We find the boundaries by accident. Firefighters bellow when we get too close as they carry out a fallen comrade. A man in a blue windbreaker emblazoned with the words "Mayor's Office" throws tantrums when things slow down. He eyes Jim and me. "You can't be here," he screeches, looking around. "You have to stay back by that tree." The tree, its branches twisted and tangled with paperwork, is just 10 feet from where we stand now. We go and stand by the tree for a while and then move again.
My feet ache and my shoulder is sore from lugging the laptop computer. It is very early Wednesday morning and I have been on the go for 19 hours. Firefighters doze in dusty office chairs, dragged from the ruins and set up in lines on the sidewalk.
I worry about sleeping - about missing something and taking up space where a firefighter could crash. I'm swaying on my feet. Several chairs open up. Jim and I sit down and try to nod off.
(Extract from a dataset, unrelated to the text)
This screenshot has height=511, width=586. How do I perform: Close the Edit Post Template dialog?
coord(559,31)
The bulldozer pulls steel girders from the pile and then drags them along the street. The girders slice screeching, sparking scars into the asphalt. Another machine with a huge mechanical claw grips these girders, pivots and lumps them together. The heap is a few feet from the office chairs. Each time my head drops, a load of girders slams down, jolting me awake.
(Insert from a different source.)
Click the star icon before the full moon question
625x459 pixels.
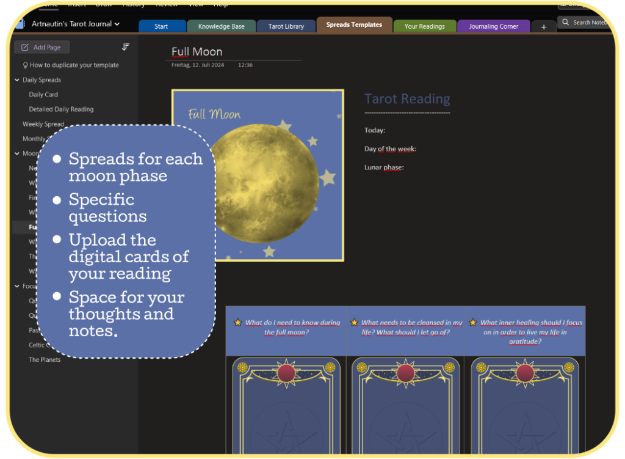pos(238,323)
Jim is now satisfied that we walked with the rats. Some places should be hard to reach. He thinks we passed some sort of gate in that alley. I hadn't thought about it like that. Jim talks about it more than I do, thinking aloud.
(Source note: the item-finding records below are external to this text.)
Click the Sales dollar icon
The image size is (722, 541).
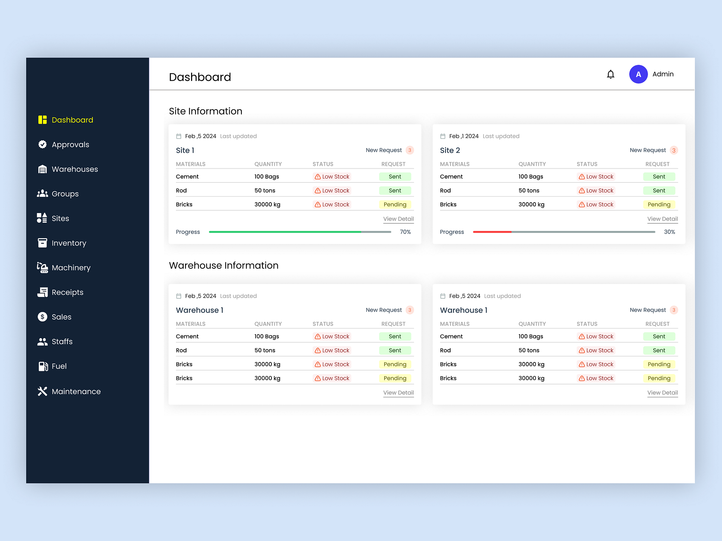43,317
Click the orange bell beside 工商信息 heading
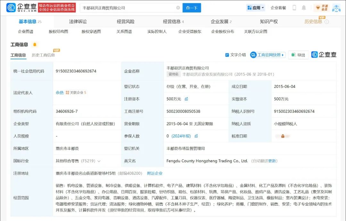Viewport: 346px width, 221px height. pyautogui.click(x=35, y=45)
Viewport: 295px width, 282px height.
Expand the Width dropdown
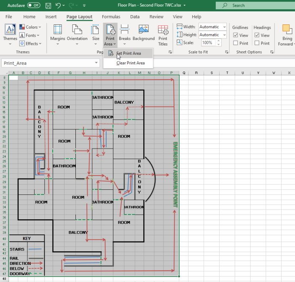point(223,27)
In a hotel room on Times Square, I yell on the phone at an editor in Philadelphia. Computer problems have caused another story of mine to vanish. I feel unhinged, telling him I am working my ass off so that good work can meet a pathetic death far away. I argue loudly. I know I should temper my anger. I cannot.
I write more stories - the reopening of Broadway shows, the work of Philadelphia firefighters in New York, fear among office workers in trademark skyscrapers - but I feel something slipping away. This may be as big as it ever gets for me and I can't stand the words I have written about it.
Back at home, I wake many nights aware - but wrong - about where I am. I am still there in my waking dream. This has the vividness of a nightmare but not the feeling of horror. I get up and look out my window, looking for the heavy equipment and piles of concrete. I wander around my bedroom, looking at familiar shapes and objects.
I am home. That long day has passed. I can relax. I should relax. Back in bed, I remember the day as I slip back to sleep. The next night, the dream wakes me again. I am up, wandering.